[Screenshot grounding data]
================================
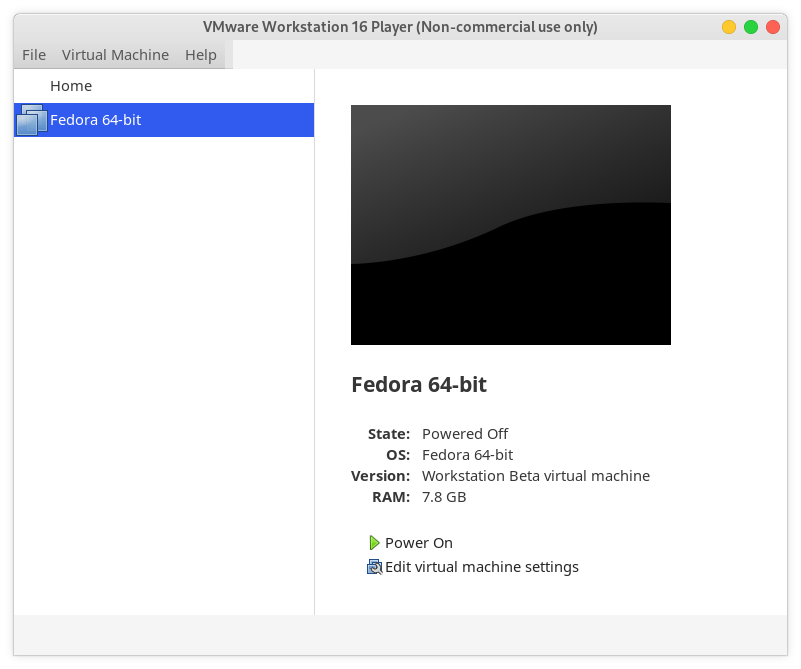
Task: Click the Fedora VM icon in the sidebar
Action: [x=31, y=120]
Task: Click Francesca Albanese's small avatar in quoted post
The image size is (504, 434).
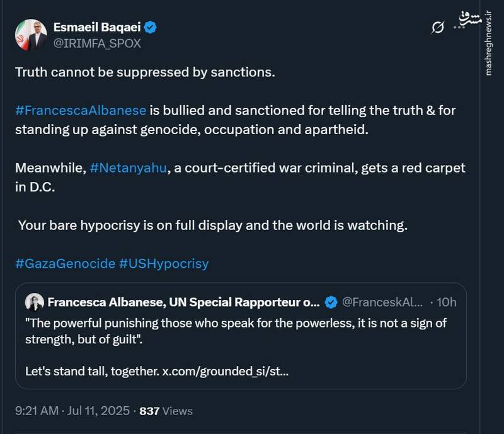Action: pos(34,302)
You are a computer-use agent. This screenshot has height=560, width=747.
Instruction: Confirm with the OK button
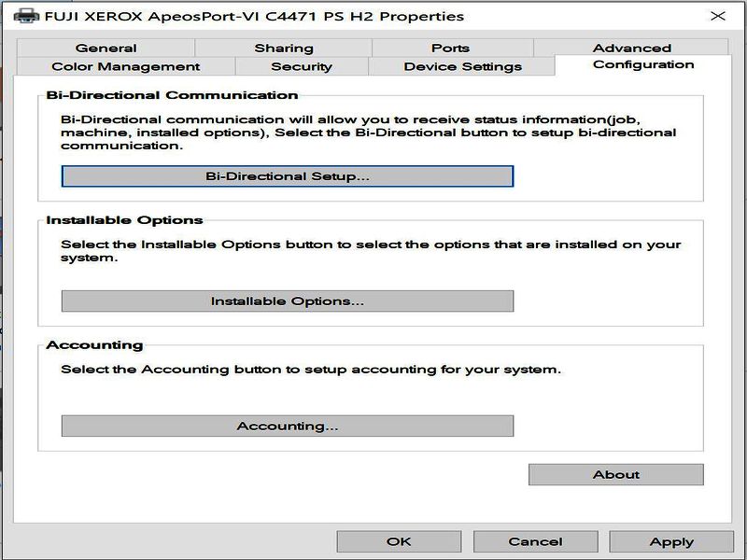[399, 541]
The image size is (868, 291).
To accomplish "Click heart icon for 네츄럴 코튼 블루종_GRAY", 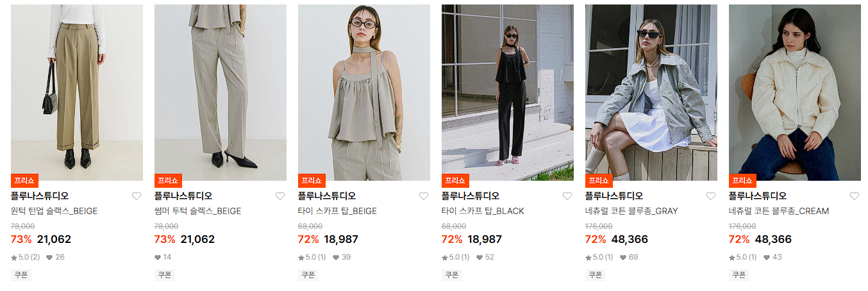I will point(711,196).
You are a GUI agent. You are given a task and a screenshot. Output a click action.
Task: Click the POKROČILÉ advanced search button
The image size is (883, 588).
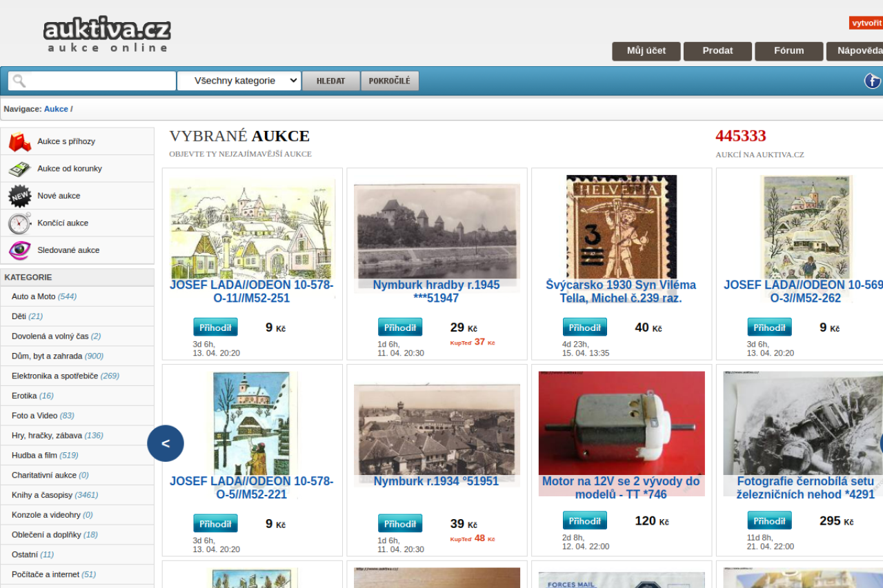(389, 81)
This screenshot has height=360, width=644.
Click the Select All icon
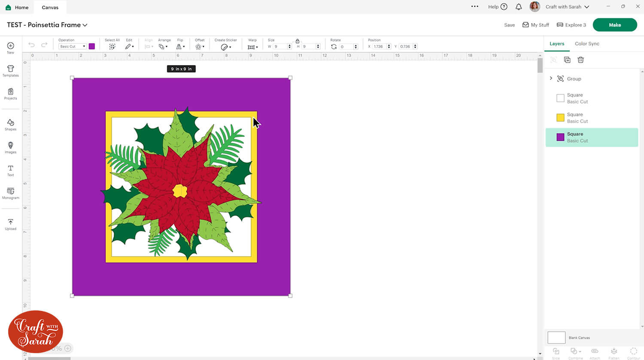[x=112, y=46]
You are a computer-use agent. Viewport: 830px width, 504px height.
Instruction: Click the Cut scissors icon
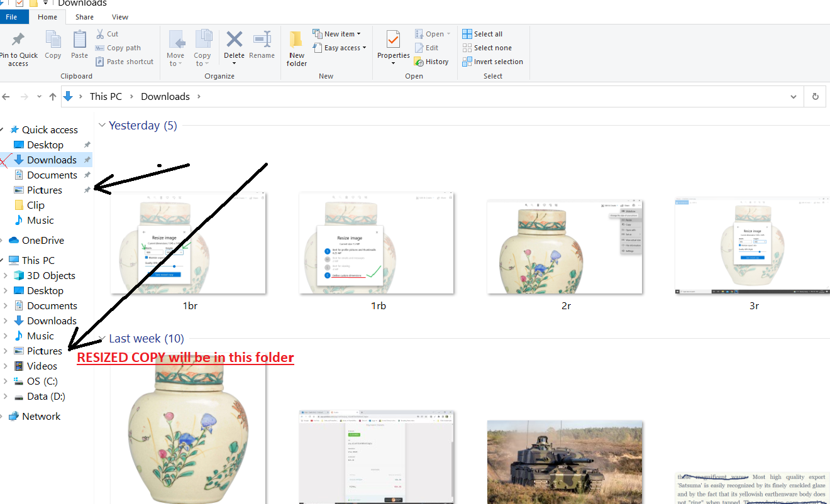[x=100, y=34]
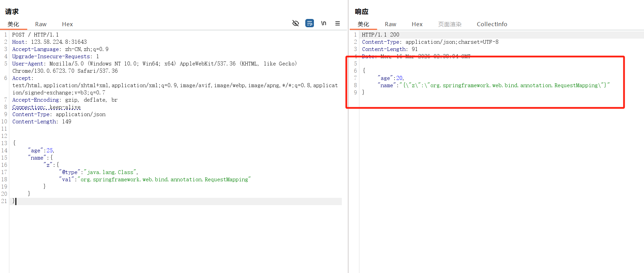The height and width of the screenshot is (273, 644).
Task: Place cursor on the "@type" key in request body
Action: point(70,172)
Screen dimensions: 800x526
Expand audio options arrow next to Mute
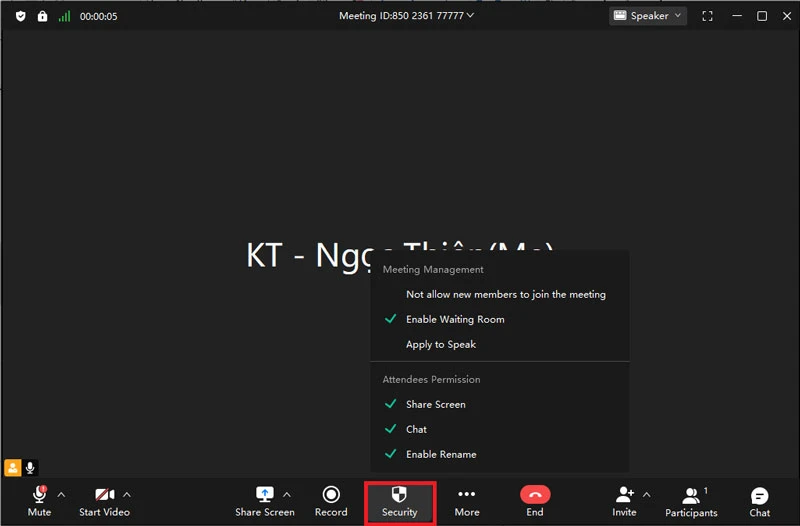(61, 494)
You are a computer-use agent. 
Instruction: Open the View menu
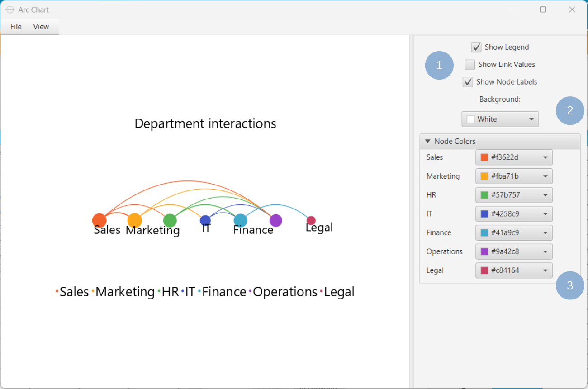[x=41, y=27]
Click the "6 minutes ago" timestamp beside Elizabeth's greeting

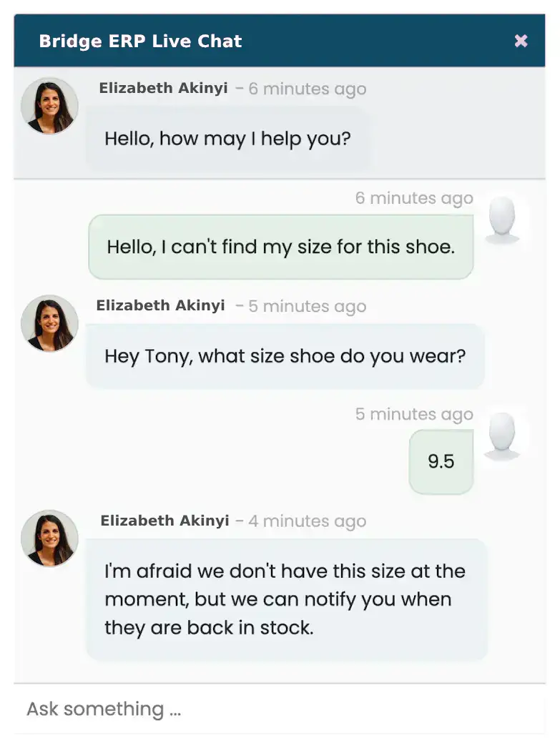tap(307, 89)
================================
_Activity_
Copy out each line in the preceding records that contains "computer".

_Task response_
You are a computer-use agent. This screenshot has height=560, width=747.
You are a computer-use agent. Viewport: 830px width, 504px height.
You are a computer-use agent. 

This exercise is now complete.